Early intervention for depressive disorders in young people: the opportunity and the (lack of) evidence

Nicholas B Allen, Sarah E Hetrick, Julian G Simmons and Ian B Hickie
Med J Aust 2007; 187 (7): S15. || doi: 10.5694/j.1326-5377.2007.tb01329.x
Published online: 1 October 2007

Adolescence, in comparison with childhood, is associated with a marked rise in the incidence of depressive symptoms and disorders.1,2 Epidemiological studies estimate the point prevalence of unipolar depressive disorders to be between 0.4% and 8%, with 20% of adolescents experiencing a diagnosable depressive episode by age 18 years.1,3 In addition, longitudinal data indicate that an episode of depression is a substantial risk factor for subsequent episodes, both within adolescence and into adulthood.3,4 This increased vulnerability is likely to reflect the adverse impact of depressive episodes on neurobiological and cognitive development,5,6 as well as on emotional, social, and occupational functioning.7,8 These data indicate the public health significance of adolescent depressive syndromes, and the need to intervene effectively and early in adolescents who suffer from these disorders.
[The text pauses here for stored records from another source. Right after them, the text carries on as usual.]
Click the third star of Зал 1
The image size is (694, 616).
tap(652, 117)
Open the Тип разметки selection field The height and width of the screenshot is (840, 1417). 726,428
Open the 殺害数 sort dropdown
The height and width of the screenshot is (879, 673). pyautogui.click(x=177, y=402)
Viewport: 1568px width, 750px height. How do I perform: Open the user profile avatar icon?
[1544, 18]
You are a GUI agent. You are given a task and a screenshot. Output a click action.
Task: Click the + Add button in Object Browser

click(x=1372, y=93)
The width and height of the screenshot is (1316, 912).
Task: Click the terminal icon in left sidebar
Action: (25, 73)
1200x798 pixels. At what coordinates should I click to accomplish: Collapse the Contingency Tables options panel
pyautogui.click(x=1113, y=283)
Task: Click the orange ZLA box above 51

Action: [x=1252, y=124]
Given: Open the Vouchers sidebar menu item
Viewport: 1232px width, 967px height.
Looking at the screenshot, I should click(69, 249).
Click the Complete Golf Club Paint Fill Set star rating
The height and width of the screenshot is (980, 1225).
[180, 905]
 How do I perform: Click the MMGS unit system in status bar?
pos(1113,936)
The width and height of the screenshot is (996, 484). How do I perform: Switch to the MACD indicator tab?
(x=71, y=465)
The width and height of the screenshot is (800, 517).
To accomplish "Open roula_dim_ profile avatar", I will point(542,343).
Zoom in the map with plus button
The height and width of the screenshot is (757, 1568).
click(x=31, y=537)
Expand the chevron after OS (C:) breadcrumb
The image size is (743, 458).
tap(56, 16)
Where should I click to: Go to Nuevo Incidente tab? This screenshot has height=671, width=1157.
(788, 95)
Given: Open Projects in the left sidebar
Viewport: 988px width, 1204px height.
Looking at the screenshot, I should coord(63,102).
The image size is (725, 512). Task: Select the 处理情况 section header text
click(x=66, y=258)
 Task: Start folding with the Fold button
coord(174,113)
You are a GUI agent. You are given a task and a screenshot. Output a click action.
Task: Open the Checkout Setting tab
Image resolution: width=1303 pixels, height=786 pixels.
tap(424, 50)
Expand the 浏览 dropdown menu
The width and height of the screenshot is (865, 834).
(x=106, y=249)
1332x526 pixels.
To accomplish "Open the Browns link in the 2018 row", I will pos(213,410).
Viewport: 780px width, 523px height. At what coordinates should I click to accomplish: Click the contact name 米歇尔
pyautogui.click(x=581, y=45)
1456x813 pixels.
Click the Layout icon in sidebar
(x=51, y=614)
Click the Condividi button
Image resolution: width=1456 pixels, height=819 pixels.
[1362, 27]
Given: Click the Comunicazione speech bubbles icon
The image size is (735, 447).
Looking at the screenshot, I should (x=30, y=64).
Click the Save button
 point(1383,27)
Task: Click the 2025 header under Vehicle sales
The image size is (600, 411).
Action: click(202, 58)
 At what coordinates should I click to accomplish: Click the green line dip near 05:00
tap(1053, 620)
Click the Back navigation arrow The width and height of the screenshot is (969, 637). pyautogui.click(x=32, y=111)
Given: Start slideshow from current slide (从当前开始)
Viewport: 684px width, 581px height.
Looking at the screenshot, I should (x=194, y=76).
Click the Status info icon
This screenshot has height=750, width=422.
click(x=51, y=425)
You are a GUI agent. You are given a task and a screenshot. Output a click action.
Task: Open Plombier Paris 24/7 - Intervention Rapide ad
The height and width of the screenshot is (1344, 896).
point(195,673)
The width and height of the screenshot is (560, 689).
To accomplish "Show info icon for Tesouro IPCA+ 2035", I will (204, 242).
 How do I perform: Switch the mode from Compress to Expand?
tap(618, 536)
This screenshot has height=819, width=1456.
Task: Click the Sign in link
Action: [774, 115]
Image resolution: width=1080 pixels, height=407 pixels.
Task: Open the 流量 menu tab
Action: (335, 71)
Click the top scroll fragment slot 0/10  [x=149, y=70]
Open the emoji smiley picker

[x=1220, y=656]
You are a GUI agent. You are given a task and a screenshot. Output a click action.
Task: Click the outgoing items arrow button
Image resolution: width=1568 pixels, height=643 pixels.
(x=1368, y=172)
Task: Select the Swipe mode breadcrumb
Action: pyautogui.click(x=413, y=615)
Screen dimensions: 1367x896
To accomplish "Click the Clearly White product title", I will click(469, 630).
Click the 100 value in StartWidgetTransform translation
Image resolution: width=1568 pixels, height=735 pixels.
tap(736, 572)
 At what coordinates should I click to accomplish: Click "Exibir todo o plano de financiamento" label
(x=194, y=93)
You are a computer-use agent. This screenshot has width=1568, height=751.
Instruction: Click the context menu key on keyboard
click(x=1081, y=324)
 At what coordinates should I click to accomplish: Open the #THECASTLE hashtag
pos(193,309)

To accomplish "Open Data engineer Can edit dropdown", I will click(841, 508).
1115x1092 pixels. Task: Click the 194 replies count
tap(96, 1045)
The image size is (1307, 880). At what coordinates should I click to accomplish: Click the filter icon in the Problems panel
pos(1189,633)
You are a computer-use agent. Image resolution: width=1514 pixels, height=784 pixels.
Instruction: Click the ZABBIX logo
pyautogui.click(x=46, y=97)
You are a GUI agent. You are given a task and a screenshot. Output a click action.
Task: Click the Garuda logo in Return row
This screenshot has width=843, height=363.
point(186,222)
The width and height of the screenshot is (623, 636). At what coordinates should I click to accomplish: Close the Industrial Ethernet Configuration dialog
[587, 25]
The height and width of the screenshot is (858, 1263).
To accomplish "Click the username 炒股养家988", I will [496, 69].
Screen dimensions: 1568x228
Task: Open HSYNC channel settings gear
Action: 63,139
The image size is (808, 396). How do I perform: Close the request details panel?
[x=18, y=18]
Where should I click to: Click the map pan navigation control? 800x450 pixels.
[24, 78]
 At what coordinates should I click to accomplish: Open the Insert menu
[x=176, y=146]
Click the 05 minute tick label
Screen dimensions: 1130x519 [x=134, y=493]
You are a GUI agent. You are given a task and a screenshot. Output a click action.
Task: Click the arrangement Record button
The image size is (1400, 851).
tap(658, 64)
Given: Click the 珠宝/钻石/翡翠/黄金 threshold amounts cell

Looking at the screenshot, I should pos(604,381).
Despite a great deal of research being directed to the prevention of depressive disorders in children and adolescents,9,10 early intervention has received little attention. By early intervention, we are particularly referring to optimal treatment of the first episode or first presentation of depressive disorders. Such optimal treatment should not only effectively ameliorate the symptoms of the presenting episode, but should also aim to prevent the development or exacerbation of risk factors for relapse. Some authors have argued that early and effective intervention might greatly reduce the ongoing prevalence rates of depression,11,12 and that the development of cognitive factors that increase the risk of depression could be halted early in life.13-15

Here, we outline the opportunities for early intervention in depressive disorders, highlighting the pressing need for intervention studies of treatment and relapse prevention targeted at the early phases of illness in younger age groups.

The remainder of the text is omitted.